Maverick pisze:Tak więc budda nie stwarzał karmy od momentu oświecenia, ale oberwał, bo w czasie kiedy doprowadził do powstania przyczyny nie był oświecony.
Według Buddy Śakjamuniego to on stwarzał karmę cały czas, w pewnym momencie jednak byłą już to karma ani ciemych ani jasnych relzultatów.
Maverick pisze:Było tam wytłumaczenie, że buddę dosięgły negatywne skutki karmiczne z przeszłości.
Pewnie i tak - dodatkowo - jak to się stało, że Budda w ogóle dostał tym kamieniem, czyżby nie był oświecony, nie wiedział wszystkiego, nie miał boskiego oka, nie był jasnowidzący, lubił doznawać bólu po uderzeniu głazem ?

A może specjalnie dał się walnąć tym głazem - w takim razie czy pozwolił specjalnie na to aby tamten, kto ranił go tym kamieniem zebrał później ogrom złej karmy ?

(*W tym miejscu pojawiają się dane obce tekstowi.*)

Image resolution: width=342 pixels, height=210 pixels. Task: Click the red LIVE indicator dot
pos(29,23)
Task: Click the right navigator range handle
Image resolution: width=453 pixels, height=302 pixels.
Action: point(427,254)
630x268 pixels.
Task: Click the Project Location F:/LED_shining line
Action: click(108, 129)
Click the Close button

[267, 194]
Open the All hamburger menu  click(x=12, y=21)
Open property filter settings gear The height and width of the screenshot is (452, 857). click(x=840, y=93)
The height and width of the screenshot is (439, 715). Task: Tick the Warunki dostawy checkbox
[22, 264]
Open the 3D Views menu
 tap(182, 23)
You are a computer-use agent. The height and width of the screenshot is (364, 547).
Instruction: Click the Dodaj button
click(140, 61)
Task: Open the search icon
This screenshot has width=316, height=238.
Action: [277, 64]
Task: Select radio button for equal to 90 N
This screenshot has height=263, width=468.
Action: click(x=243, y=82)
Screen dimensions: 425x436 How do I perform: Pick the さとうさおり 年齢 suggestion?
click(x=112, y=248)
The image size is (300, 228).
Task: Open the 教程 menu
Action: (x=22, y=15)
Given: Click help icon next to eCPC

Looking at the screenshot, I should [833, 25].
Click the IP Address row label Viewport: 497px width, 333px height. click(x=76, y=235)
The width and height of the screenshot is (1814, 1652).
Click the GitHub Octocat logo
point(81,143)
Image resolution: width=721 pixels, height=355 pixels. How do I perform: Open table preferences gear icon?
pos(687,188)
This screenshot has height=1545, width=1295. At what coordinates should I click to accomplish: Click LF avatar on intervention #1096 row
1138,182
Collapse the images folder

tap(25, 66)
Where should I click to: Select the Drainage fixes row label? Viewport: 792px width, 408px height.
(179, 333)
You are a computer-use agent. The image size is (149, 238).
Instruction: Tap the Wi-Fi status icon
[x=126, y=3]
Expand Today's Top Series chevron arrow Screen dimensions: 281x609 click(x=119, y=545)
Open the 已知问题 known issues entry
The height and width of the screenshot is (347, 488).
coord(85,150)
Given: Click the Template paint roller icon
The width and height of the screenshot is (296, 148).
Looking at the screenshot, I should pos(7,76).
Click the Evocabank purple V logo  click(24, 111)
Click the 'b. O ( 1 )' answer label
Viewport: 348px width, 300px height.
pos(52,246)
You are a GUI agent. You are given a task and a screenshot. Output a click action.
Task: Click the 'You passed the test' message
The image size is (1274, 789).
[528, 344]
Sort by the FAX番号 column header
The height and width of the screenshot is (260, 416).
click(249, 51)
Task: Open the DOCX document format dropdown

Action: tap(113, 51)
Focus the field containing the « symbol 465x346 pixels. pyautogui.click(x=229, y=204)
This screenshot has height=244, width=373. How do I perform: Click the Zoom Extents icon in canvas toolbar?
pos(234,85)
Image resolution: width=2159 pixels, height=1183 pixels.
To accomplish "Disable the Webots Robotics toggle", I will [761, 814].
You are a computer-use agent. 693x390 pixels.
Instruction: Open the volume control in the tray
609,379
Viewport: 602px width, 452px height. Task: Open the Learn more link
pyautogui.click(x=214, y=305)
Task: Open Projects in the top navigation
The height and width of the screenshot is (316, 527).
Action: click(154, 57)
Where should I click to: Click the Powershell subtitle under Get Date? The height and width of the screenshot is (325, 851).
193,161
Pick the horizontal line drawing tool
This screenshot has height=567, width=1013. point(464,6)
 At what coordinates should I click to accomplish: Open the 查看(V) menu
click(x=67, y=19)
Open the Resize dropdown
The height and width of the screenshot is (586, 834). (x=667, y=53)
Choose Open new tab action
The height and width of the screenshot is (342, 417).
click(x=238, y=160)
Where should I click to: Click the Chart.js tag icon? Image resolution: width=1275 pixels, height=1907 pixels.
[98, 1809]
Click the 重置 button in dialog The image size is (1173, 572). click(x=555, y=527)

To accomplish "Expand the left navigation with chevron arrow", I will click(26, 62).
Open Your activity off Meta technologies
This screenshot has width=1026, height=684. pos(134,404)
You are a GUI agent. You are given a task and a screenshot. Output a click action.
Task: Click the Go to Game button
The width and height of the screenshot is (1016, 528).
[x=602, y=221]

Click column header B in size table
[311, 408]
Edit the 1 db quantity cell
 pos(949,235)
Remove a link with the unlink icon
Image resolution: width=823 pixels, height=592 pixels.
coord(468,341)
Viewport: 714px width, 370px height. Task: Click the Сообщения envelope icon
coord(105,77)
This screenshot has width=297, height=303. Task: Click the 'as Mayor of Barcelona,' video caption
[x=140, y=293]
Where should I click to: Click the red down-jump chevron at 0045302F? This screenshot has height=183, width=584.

Zawsze się też zastanawiam, dlaczego te interakcje ludzi poprzez pryzmat karmy postrzegane są tak tylko jednokierunkowo - to znaczy, że kiedy ktoś mnie rzuci kamieniem, to jest to moja zła karma, a jeżeli ja kogoś rzucę kamieniem, to jest to kogoś zła karma :)

Pozdrawiam
/M
"Bądź buddystą, albo bądź buddą."
Awatar użytkownika
kunzang
Admin
Posty: 12729
Rejestracja: pt lis 14, 2003 18:21
Płeć: mężczyzna
Tradycja: yungdrung bon
Lokalizacja: zantyr

Re: Choroby Lamów

Nieprzeczytany post autor: kunzang »

Witam
booker pisze:Zawsze się też zastanawiam, dlaczego te interakcje ludzi poprzez pryzmat karmy postrzegane są tak tylko jednokierunkowo - to znaczy, że kiedy ktoś mnie rzuci kamieniem, to jest to moja zła karma, a jeżeli ja kogoś rzucę kamieniem, to jest to kogoś zła karma :)
No właśnie, jakby akt rzucenia w kogoś kamieniem przez nas, nie był także manifestacją naszej złej karmy.

Pozdrawiam
kunzang
.
dane :580:
Awatar użytkownika
Maverick
Posty: 147
Rejestracja: pt kwie 13, 2007 11:52
Lokalizacja: Szczecin

Re: Choroby Lamów

Nieprzeczytany post autor: Maverick »

booker pisze:Pewnie i tak - dodatkowo - jak to się stało, że Budda w ogóle dostał tym kamieniem, czyżby nie był oświecony, nie wiedział wszystkiego, nie miał boskiego oka, nie był jasnowidzący, lubił doznawać bólu po uderzeniu głazem ?
Wiesz co, ja to sobie tłumaczę tak, że oświeceni są oświeceni w sprawach natury życia i wszechświata, a nie w sprawach typu "skąd nadlatują kamienie". Już bardziej "dlaczego nadlatują i jak ta prawda może funkcjonować z chwili na chwilę dla dobra wszystkich istot".
kunzang pisze:No właśnie, jakby akt rzucenia w kogoś kamieniem przez nas, nie był także manifestacją naszej złej karmy.
Słuszna uwaga. Coś jest z tą jednostronnością, to fakt. ;)
Ext pisze:To mnie trochę niepokoi. Jeżeli wszystkie przyczyny muszą zaowocować, niezależnie od tego czy udałoby mi się osiągnąć oświecenie, ponosiłbym konsekwencje swoich działań zapewne przez czas niewyobrażalnie długi. Z tego co rozumiem, urzeczywistnienie odcina korzeń wszelkich uwarunkowań, a więc karmy. Jeśli sie mylę, proszę o korektę.
Hmmm. Dopóki wszyscy nie osiągniemy oświecenia i nie rozpoznamy przyczyn cierpienia będziemy nawzajem stwarzać sobie zbiorową złą karmę.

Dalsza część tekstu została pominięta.